There were likely hundreds of disappointed women, and some men, who approached booth No. 3880 last month at the Motivation Show in the hopes of snatching up a 2-ounce sample of cucumber/melon or sweet pea hand cream only to find that Bath & Body Works was no longer offering samples.
The company distributed samples at trade shows for about 10 years, but has decided that the lines of people and crowds that congest its exhibit booth may be a distraction from its real mission: selling products as incentive and motivational tools to prospective clients.
Cicely Wylde-Oubrerie, the national sales manager for corporate sales, who was at the booth, said the discontinued sampling is a strategy the company had decided to put in place.
One booth attendant said the last straw came when hundreds of people lined up at a recent trade show in San Diego, CA, to drop some samples in their tote bags and that the booth attendees were so preoccupied with handing out samples that they had no time to sell.
Even still, Bath & Body Works had quite a presence at the show. At each entrance attendees picked up one of its branded shopping bags that could be seen all across the show floor stuffed with samples.
The craze for samples at Bath & Body Works is something of an anomaly. Other companies, like Omaha Steaks, can draw quite a crowd when they begin cooking steaks at the booth and the smell of sizzling beef wafts through the air, but even still, not many draw the continuous line of samplers that Bath & Body Works can with its bottles of hand cream.
Many companies, like Bath & Body Works, have employed tighter controls on sampling during the show and put a greater emphasis on generating interest prior to the show.
Bath & Body Works distributed promotions in advance of the show offering discounts on its products.
Elite Corporate Gifts and Rewards, the new incentive division of C&H Clubs in Lake Forest, CA, wanted to make a splash for its trade show debut. It sent e-mails to key contacts prior to the show touting its i-gifts program, a line of six gourmet products and offering one free gift to each visitor to its booth. Home Depot lured attendees with a pre-show offer to stop by and pick up a gift card worth between $1 and $500, the value of which could be determined in store.

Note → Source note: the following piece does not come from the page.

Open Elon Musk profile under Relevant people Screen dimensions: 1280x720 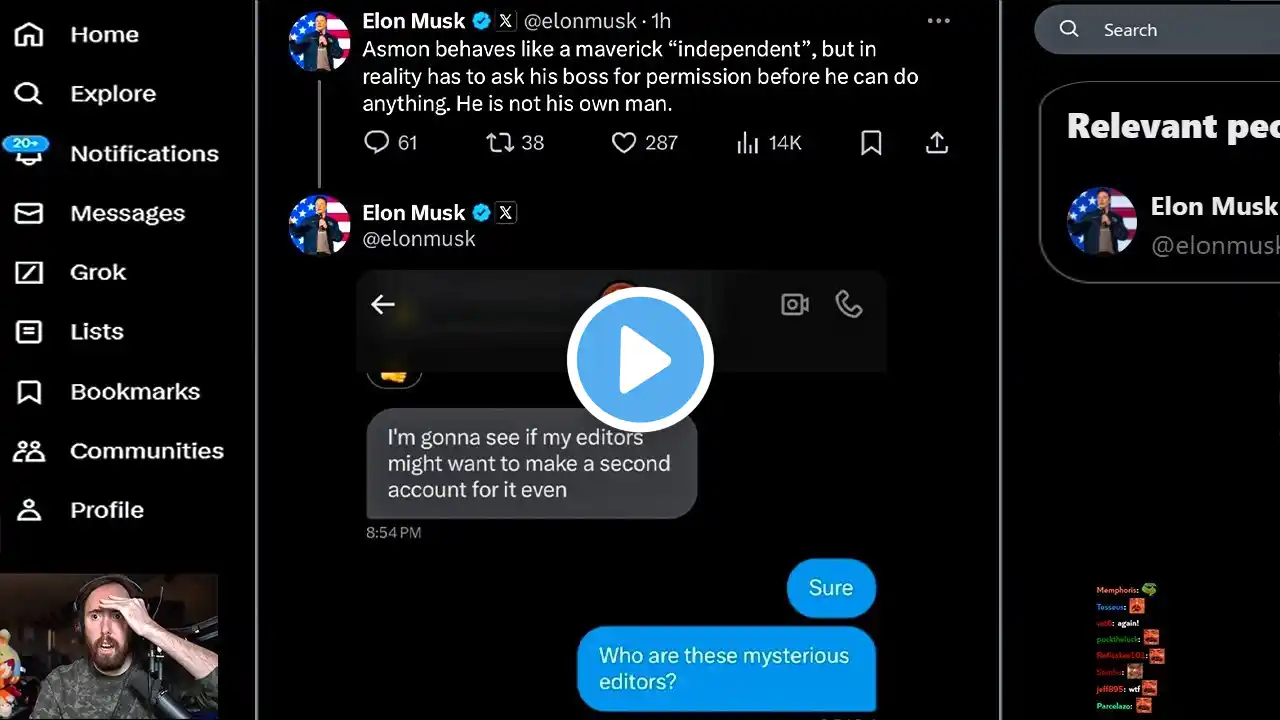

Get Up & Go, a Margate, FL-based provider of vacation certificates, invited prospects to stop by and pick up a certificate for a four-day, three-night stay at a hotel at one of 21 destinations, including Honolulu, HI, Smoky Mountains, TN or Orlando FL. And Harry & David sent a postcard, tempting attendees with its chocolate truffles.
“We have the motto, ‘one taste is all it takes.’ Sampling is cost effective and gives prospects a first-hand experience of how superior our products taste over other brands,” said Ken Shiliro, regional sales manager, for Harry & David Corporate Incentives & Promotions, a new division the company created to better address the needs of the incentive and promotion industry. “Although the crowd seemed smaller than in previous years, we had a larger turnout of qualified prospects to our booth. We’re sure the truffle samples played a part in that turnout.”

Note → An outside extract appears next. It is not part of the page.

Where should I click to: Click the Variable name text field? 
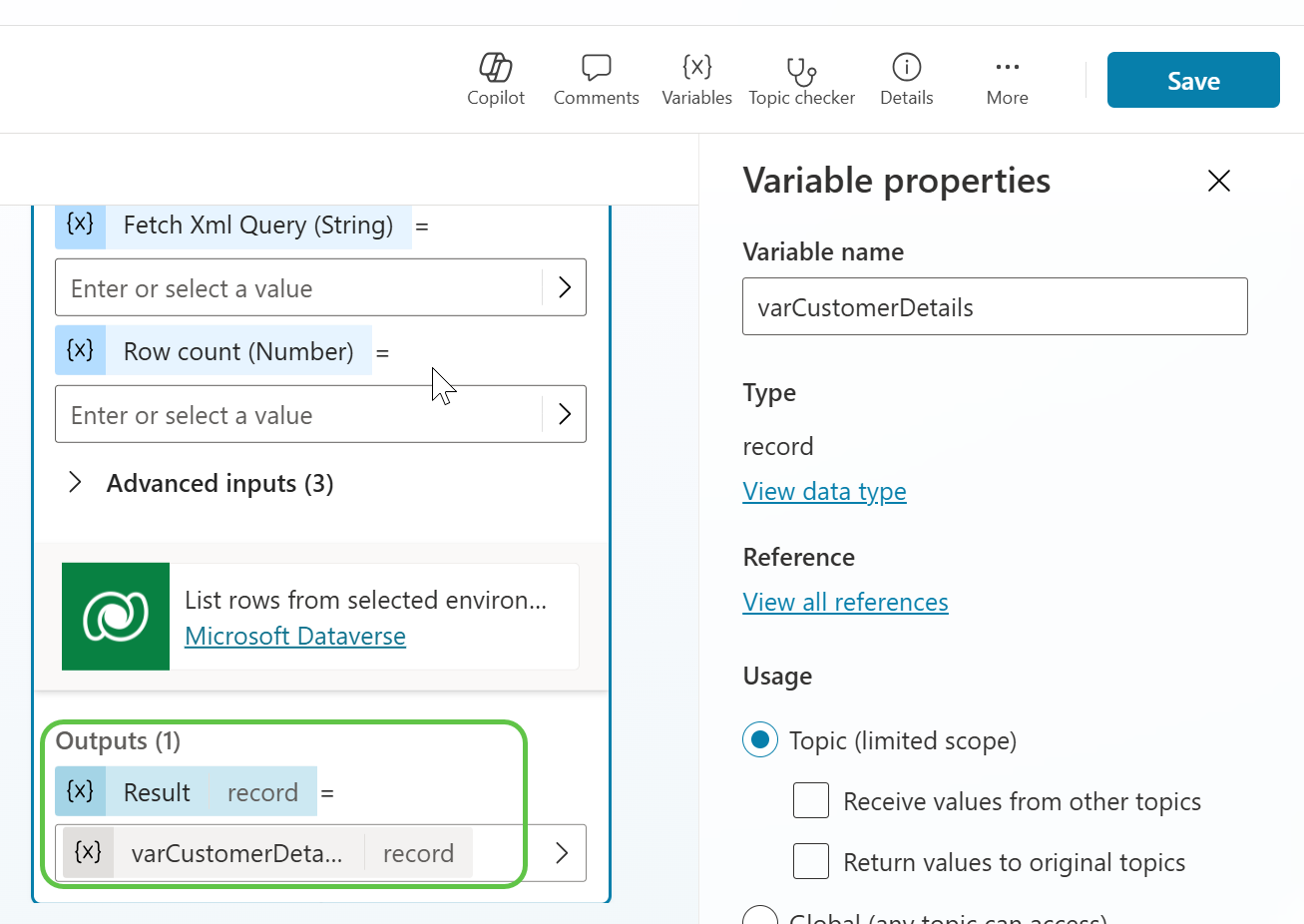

During the show an array of enticements ranged from free 5-minute massages to Olympic athletes performing on trampolines to blue martinis and dancing tribesman. Elite Corporate Gifts ran a promotion, The Great Gourmet Giveaway, handing out one of its gifts (a $50 value) every 10 minutes. Each hour, a booth attendant rang a (very loud) bell and pulled six names from a bowl to award the gifts— choice of wines, cheeses, chocolates, flowers, beers or cigars.
The company ended the show with more than 500 new qualified leads. It gave out 150 free gift cards of which 39 were redeemed within the first three days following the end of the show.
“Coming in as a new company and a new line it was extremely important for us to find some innovative ways to create awareness for our company name and our products,” said Jerry Bower, CMO, Elite Corporate Gifts and Rewards. “We wanted to do something different and out of the ordinary, yet meaningful and exciting.”